Suddenly she stiffened, rigid with sudden shock, and I realized she was fully awake, as I had become only a few minutes ago. I almost pulled away from her, for fear of frightening her, but decided against it, simply leaving my arms around her and hoping she would understand.

"Jesse…" I whispered softly, my heart sinking at the possibility that she remembered nothing of the night before, or that even if she had it had meant nothing to her.

"I'm so sorry."

She immediately relaxed again, her face still turned away from me so that I could not see her expression.

"Hmm, for what?" came her drowsy reply, though I was sure she knew what I was referring to.

I took a deep breath. "For last night. The wine…the motel…this…"

I saw her smile, or rather, felt it. She snuggled closer, sighing deeply as if she were in heaven.

"Don't be…" she murmured softly, pulling my hand to her lips and kissing my fingers tenderly.

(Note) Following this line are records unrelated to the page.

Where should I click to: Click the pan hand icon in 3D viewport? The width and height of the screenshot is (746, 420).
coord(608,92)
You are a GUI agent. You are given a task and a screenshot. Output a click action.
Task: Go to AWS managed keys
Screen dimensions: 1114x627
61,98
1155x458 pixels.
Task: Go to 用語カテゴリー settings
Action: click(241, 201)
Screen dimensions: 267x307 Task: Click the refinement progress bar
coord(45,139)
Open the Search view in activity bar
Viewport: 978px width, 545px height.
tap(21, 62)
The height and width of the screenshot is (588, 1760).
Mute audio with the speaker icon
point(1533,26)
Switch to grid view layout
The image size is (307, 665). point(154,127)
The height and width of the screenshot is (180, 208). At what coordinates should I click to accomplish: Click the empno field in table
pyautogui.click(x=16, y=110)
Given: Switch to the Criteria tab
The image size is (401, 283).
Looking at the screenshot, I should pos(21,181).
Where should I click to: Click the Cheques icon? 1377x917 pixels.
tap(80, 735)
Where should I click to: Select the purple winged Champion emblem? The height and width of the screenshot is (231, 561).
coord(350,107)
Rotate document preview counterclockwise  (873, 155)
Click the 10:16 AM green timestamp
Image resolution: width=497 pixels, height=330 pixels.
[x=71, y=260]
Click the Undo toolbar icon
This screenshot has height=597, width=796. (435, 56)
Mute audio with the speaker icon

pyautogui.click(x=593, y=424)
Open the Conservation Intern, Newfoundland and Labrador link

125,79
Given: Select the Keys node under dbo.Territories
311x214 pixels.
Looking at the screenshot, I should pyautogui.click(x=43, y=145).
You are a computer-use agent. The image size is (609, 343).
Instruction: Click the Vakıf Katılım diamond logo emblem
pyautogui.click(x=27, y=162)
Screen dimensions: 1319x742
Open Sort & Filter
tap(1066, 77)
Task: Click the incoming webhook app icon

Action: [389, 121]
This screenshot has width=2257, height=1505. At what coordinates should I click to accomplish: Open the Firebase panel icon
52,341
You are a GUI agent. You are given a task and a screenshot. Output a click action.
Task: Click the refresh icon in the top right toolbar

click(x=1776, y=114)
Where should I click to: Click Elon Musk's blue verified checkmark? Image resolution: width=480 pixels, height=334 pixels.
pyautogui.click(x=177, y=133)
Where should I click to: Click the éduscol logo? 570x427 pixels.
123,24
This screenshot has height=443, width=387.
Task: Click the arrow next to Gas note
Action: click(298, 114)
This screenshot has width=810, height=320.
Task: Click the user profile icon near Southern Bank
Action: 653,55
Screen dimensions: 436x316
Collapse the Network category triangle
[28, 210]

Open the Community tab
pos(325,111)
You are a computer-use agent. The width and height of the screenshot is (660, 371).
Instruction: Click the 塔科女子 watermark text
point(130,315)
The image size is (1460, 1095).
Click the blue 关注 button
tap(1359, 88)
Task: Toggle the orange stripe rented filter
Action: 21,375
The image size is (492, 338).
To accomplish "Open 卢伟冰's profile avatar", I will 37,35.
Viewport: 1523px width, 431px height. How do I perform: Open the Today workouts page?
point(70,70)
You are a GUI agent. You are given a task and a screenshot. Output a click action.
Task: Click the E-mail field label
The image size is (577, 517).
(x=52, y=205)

My heart soared. Did this mean that…?

"You're not…mad?" I ventured, feeling a hopeful thrill run through me. She finally turned in my grasp, looking up at me with her deep expressive blue eyes so full of intense love that I lost myself to their depths all over again.

"James…I've loved you far longer than I can remember," she replied softly, her eyes searching mine as if reading a wonderful book, full of emotions unexplainable in their intensity. "Last night was like a dream to me…"

I gazed back at her, finally allowing my love and longing to spill before her with my eyes. All this time, all this longing and watching, and the very thing I desired most in the world desired me with equal intensity.

Closing my eyes, I kissed her lips tenderly. "Jesse, do you know how long I've longed to hear you say that?"

She laughed lightly, mingled with joyful tears, and wrapped her arms around me tightly; resting her head on my chest lovingly, holding on with an intensity like she would never let go. I embraced her back, the both of us falling back to sleep like that, knowing the other was there and would always be there.

"Jesse…" I murmured, just before sleep reclaimed me. "I love you, too."